▸ What you need to do: From the line containing "Image resolution: width=298" through the last line of the entries below, repeat each line word for word and leave out the rest.

[Stored data entries]
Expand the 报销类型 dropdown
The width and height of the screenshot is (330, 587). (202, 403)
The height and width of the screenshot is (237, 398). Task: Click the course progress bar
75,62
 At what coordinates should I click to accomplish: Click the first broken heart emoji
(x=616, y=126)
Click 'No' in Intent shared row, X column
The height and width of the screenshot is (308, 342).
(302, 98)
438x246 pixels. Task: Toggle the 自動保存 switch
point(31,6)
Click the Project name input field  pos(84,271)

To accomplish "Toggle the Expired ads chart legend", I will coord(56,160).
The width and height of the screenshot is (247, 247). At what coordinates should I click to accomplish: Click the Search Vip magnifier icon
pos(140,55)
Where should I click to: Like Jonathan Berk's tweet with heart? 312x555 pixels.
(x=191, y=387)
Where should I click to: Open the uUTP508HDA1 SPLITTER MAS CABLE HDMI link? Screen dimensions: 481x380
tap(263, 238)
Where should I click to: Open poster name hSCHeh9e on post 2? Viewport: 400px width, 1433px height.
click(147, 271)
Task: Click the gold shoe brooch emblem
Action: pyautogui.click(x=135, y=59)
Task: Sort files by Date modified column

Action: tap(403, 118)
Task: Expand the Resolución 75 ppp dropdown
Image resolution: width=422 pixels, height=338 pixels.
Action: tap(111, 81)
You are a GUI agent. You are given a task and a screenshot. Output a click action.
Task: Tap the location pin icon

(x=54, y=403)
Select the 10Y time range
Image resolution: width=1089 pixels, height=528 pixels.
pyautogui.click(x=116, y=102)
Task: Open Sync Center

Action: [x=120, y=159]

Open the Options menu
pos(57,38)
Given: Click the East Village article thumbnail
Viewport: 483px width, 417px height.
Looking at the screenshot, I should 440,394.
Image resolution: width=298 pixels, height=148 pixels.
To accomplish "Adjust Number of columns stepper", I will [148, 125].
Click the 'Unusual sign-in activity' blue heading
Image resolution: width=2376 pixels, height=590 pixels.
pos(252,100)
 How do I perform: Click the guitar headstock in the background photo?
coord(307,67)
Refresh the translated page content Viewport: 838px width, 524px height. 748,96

▸ Output below:
Image resolution: width=298 pixels, height=148 pixels.
To accomplish "Adjust Number of columns stepper", I will [148, 125].
Click the 'Unusual sign-in activity' blue heading
Image resolution: width=2376 pixels, height=590 pixels.
pos(252,100)
 How do I perform: Click the guitar headstock in the background photo?
coord(307,67)
Refresh the translated page content Viewport: 838px width, 524px height. 748,96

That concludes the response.